Exercise requirements: Exactly as they appear, set down all of the records.

Given data:
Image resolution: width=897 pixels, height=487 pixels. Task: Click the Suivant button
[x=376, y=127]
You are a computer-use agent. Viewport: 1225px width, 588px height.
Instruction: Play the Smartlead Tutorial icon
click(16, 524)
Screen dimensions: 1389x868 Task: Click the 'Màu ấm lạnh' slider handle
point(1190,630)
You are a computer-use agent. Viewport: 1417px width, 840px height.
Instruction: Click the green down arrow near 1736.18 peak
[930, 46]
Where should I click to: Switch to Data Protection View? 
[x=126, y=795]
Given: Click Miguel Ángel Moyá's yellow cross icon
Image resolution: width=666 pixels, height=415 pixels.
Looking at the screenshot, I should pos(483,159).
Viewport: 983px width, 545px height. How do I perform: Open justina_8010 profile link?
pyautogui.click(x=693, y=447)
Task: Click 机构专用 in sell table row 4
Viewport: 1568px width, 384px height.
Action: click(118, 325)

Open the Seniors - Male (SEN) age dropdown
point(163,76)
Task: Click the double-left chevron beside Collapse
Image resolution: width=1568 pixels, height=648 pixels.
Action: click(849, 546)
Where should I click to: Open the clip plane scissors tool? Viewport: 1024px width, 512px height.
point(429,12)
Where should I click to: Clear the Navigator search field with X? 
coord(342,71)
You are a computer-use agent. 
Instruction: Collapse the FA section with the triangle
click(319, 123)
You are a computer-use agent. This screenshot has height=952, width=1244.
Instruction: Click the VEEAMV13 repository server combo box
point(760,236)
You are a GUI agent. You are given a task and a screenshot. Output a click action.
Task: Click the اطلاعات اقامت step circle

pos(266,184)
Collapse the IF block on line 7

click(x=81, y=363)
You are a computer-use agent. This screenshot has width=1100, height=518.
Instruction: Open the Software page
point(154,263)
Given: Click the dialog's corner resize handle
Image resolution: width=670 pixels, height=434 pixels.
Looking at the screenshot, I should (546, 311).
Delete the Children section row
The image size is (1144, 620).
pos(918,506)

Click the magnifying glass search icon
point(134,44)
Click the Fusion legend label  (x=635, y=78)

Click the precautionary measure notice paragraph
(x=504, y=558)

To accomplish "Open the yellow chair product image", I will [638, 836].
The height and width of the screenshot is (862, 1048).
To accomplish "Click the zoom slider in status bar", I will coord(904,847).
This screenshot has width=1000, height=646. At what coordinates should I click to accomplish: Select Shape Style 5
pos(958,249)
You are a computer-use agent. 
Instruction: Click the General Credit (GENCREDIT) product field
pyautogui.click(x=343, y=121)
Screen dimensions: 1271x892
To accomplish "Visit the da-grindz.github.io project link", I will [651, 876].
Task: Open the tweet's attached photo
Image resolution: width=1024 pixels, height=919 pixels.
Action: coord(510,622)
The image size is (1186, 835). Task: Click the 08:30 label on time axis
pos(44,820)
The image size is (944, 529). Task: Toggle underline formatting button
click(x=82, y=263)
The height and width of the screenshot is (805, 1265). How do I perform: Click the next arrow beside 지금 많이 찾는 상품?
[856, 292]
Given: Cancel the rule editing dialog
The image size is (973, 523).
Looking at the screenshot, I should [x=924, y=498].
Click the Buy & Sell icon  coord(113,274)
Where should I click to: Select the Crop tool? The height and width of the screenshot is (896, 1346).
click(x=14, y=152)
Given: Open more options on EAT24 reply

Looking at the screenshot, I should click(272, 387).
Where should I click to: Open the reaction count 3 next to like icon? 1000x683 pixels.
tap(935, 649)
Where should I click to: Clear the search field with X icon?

Problem solution:
Image resolution: width=897 pixels, height=487 pixels. Task: Click the Suivant button
[x=376, y=127]
You are a computer-use agent. Viewport: 1225px width, 588px height.
Instruction: Play the Smartlead Tutorial icon
click(16, 524)
Screen dimensions: 1389x868 Task: Click the 'Màu ấm lạnh' slider handle
point(1190,630)
You are a computer-use agent. Viewport: 1417px width, 840px height.
Instruction: Click the green down arrow near 1736.18 peak
[930, 46]
Where should I click to: Switch to Data Protection View? 
[x=126, y=795]
Given: Click Miguel Ángel Moyá's yellow cross icon
Image resolution: width=666 pixels, height=415 pixels.
Looking at the screenshot, I should pos(483,159).
Viewport: 983px width, 545px height. How do I perform: Open justina_8010 profile link?
pyautogui.click(x=693, y=447)
Task: Click 机构专用 in sell table row 4
Viewport: 1568px width, 384px height.
Action: click(118, 325)

Open the Seniors - Male (SEN) age dropdown
point(163,76)
Task: Click the double-left chevron beside Collapse
Image resolution: width=1568 pixels, height=648 pixels.
Action: click(849, 546)
Where should I click to: Open the clip plane scissors tool? Viewport: 1024px width, 512px height.
point(429,12)
Where should I click to: Clear the Navigator search field with X? 
coord(342,71)
You are a computer-use agent. 
Instruction: Collapse the FA section with the triangle
click(319, 123)
You are a computer-use agent. This screenshot has height=952, width=1244.
Instruction: Click the VEEAMV13 repository server combo box
point(760,236)
You are a GUI agent. You are given a task and a screenshot. Output a click action.
Task: Click the اطلاعات اقامت step circle

pos(266,184)
Collapse the IF block on line 7

click(x=81, y=363)
You are a computer-use agent. This screenshot has width=1100, height=518.
Instruction: Open the Software page
point(154,263)
Given: Click the dialog's corner resize handle
Image resolution: width=670 pixels, height=434 pixels.
Looking at the screenshot, I should (546, 311).
Delete the Children section row
The image size is (1144, 620).
pos(918,506)

Click the magnifying glass search icon
point(134,44)
Click the Fusion legend label  (x=635, y=78)

Click the precautionary measure notice paragraph
(x=504, y=558)

To accomplish "Open the yellow chair product image", I will [638, 836].
The height and width of the screenshot is (862, 1048).
To accomplish "Click the zoom slider in status bar", I will coord(904,847).
This screenshot has width=1000, height=646. At what coordinates should I click to accomplish: Select Shape Style 5
pos(958,249)
You are a computer-use agent. 
Instruction: Click the General Credit (GENCREDIT) product field
pyautogui.click(x=343, y=121)
Screen dimensions: 1271x892
To accomplish "Visit the da-grindz.github.io project link", I will [651, 876].
Task: Open the tweet's attached photo
Image resolution: width=1024 pixels, height=919 pixels.
Action: coord(510,622)
The image size is (1186, 835). Task: Click the 08:30 label on time axis
pos(44,820)
The image size is (944, 529). Task: Toggle underline formatting button
click(x=82, y=263)
The height and width of the screenshot is (805, 1265). How do I perform: Click the next arrow beside 지금 많이 찾는 상품?
[856, 292]
Given: Cancel the rule editing dialog
The image size is (973, 523).
Looking at the screenshot, I should [x=924, y=498].
Click the Buy & Sell icon  coord(113,274)
Where should I click to: Select the Crop tool? The height and width of the screenshot is (896, 1346).
click(x=14, y=152)
Given: Open more options on EAT24 reply

Looking at the screenshot, I should click(272, 387).
Where should I click to: Open the reaction count 3 next to like icon? 1000x683 pixels.
tap(935, 649)
Where should I click to: Clear the search field with X icon?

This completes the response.